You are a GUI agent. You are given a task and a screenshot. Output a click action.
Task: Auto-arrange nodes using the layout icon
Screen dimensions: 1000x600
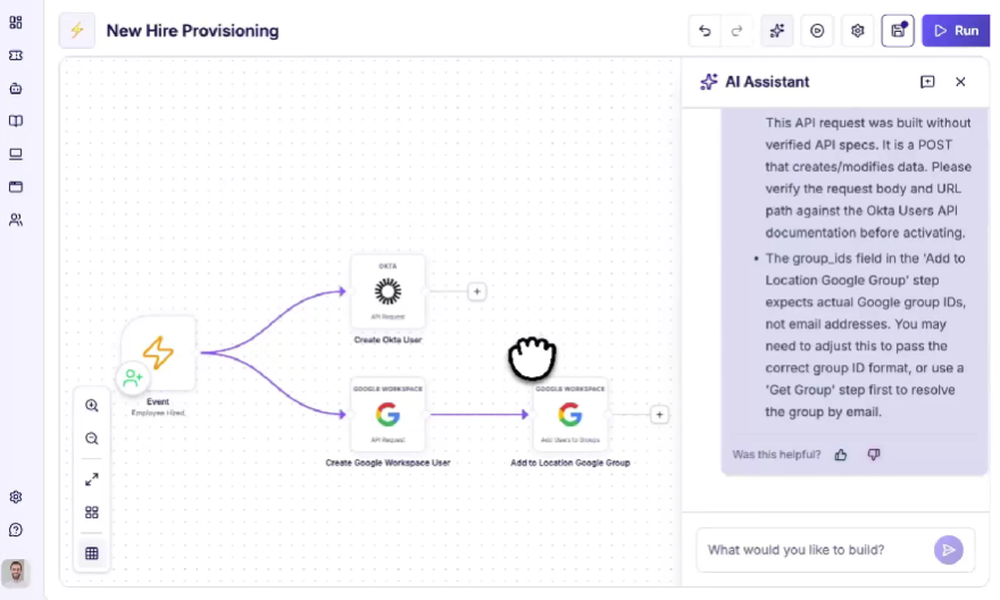pos(92,513)
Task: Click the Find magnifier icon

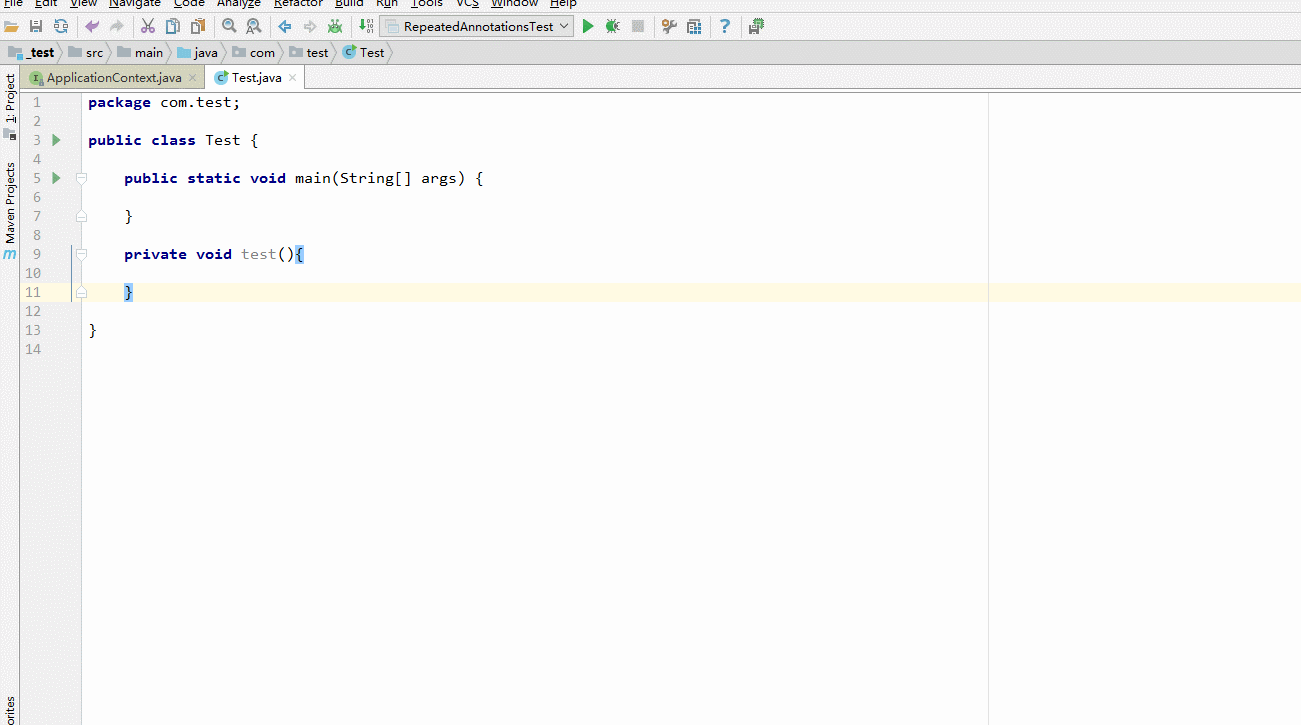Action: tap(229, 27)
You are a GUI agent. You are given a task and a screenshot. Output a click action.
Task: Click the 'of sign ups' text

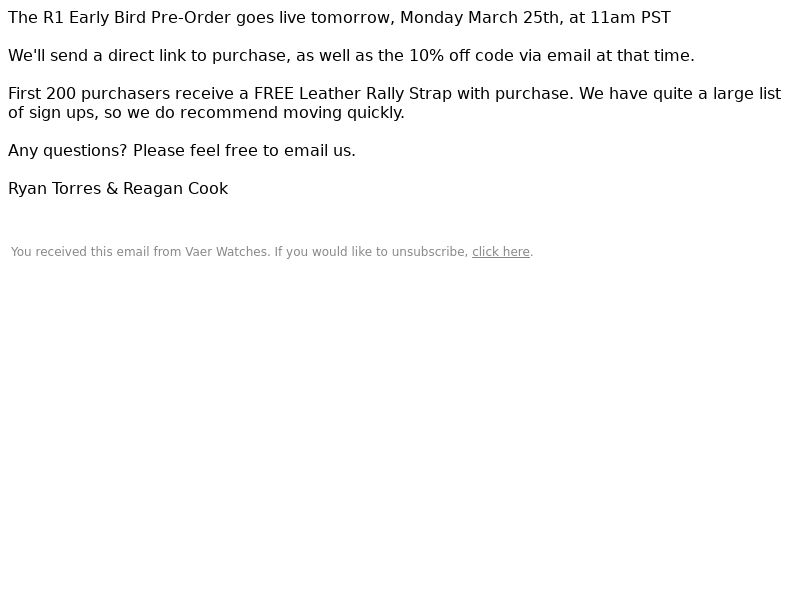(x=53, y=113)
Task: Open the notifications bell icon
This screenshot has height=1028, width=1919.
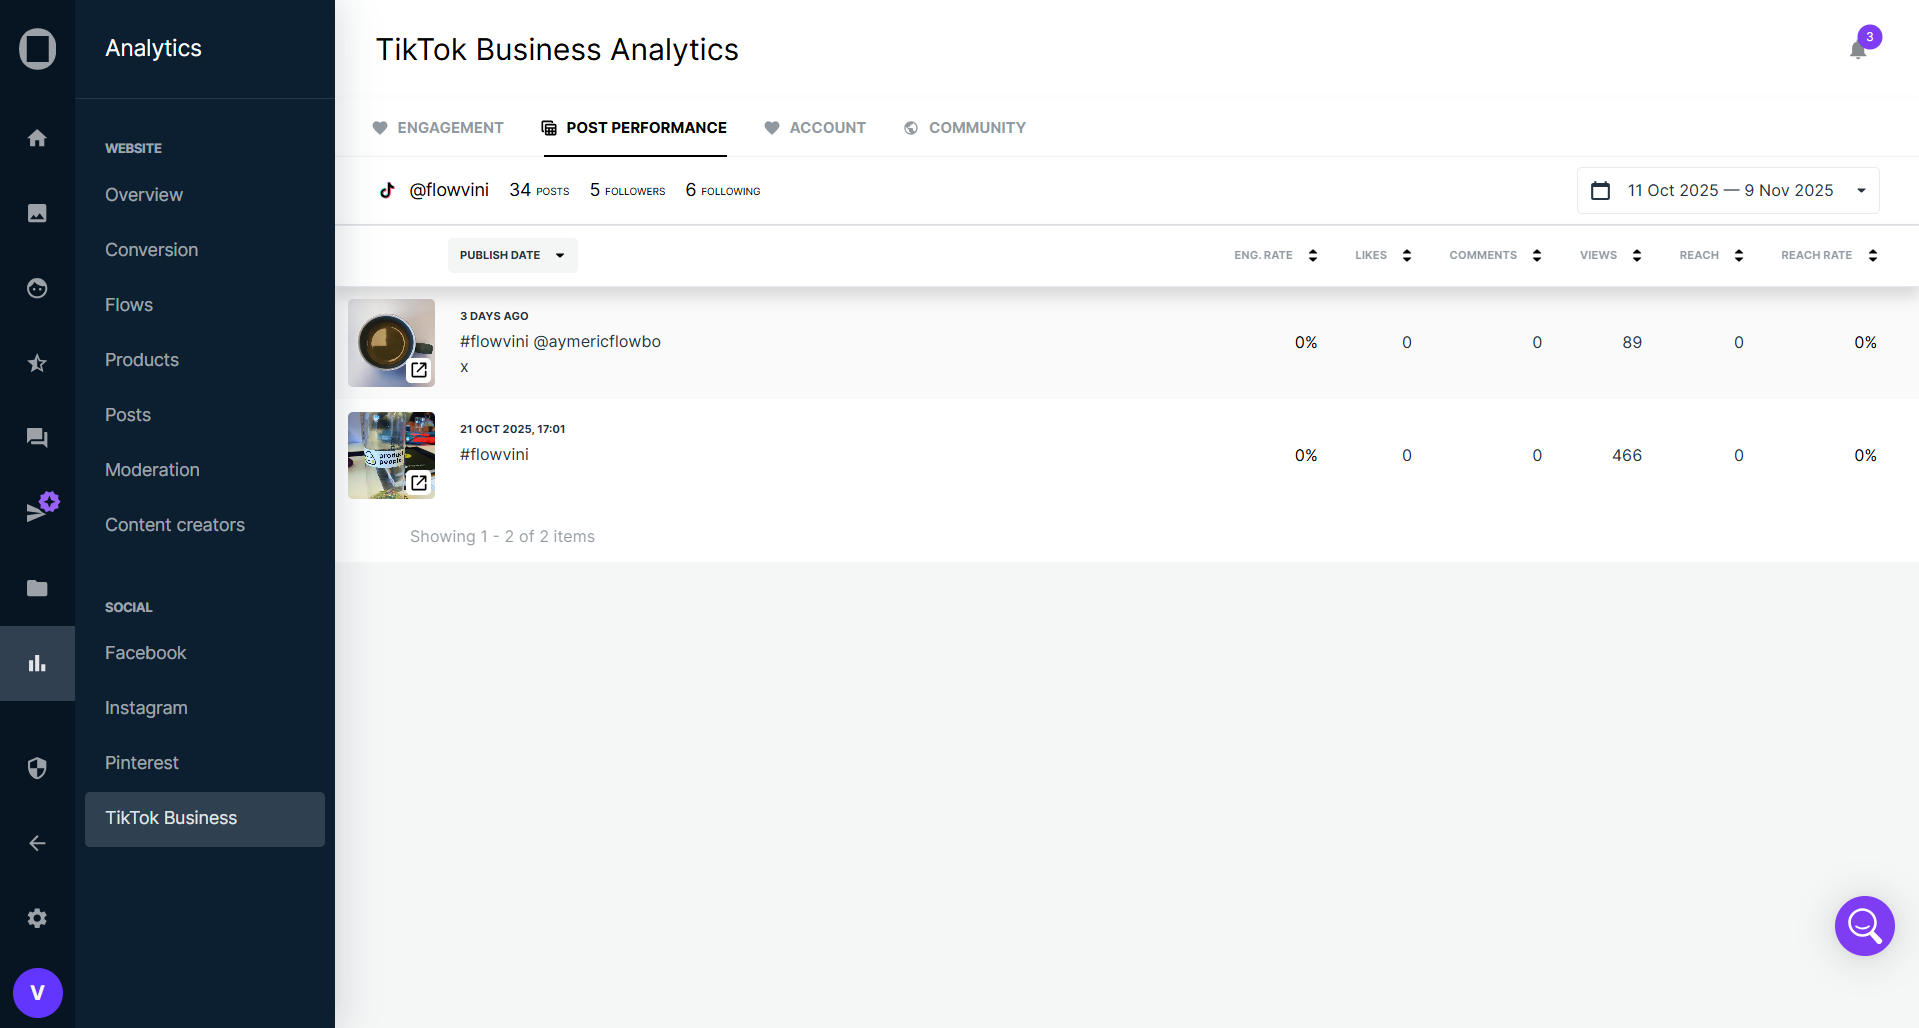Action: (x=1858, y=49)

## Your assignment
A faithful reproduction of every entry, with no pictures, is the expected answer.

## Reply to the exercise
You are a GUI agent. You are given a task and a screenshot. Output a click action.
Task: Auto-arrange nodes using the layout icon
Screen dimensions: 1000x600
pos(92,513)
Task: Click the Find magnifier icon

Action: tap(229, 27)
You are a GUI agent. You are given a task and a screenshot. Output a click action.
Task: Click the 'of sign ups' text

(x=53, y=113)
Task: Open the notifications bell icon
This screenshot has height=1028, width=1919.
Action: (x=1858, y=49)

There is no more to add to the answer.